### Work required
Begin at the row that has "Task: Open the Core settings panel" and copy every row from there to the end of the rows, requests included. Multiply each coordinate in the answers by 2, rounding to whole numbers with halves going up.

### Item position entries
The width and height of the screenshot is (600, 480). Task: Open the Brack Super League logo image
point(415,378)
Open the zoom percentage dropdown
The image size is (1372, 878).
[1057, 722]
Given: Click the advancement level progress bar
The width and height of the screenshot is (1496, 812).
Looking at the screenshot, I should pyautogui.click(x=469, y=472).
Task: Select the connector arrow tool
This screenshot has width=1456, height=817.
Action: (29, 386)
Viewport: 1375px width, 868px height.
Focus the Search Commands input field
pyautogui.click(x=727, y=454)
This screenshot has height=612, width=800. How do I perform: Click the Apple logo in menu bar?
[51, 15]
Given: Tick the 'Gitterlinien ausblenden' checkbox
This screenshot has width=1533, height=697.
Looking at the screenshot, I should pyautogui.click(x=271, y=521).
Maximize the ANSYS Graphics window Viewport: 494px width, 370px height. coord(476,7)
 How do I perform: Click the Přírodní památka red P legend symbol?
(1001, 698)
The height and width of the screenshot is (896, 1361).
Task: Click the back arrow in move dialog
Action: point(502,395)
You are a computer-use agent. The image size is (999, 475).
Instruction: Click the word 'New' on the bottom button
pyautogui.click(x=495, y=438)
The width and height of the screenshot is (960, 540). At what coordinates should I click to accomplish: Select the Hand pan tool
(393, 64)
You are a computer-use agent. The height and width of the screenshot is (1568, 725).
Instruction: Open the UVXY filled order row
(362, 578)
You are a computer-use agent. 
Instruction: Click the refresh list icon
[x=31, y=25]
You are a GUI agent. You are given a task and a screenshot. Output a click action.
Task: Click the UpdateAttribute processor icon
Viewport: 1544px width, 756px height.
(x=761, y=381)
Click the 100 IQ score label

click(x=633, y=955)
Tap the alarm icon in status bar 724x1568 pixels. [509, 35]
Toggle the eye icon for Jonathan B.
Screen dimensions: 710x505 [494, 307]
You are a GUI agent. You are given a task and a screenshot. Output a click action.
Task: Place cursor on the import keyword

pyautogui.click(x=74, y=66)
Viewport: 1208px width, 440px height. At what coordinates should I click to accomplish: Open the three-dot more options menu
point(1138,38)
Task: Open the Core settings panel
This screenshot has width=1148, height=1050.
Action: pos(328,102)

### Output
Task: Open the Core settings panel
This screenshot has width=1148, height=1050.
Action: pos(656,204)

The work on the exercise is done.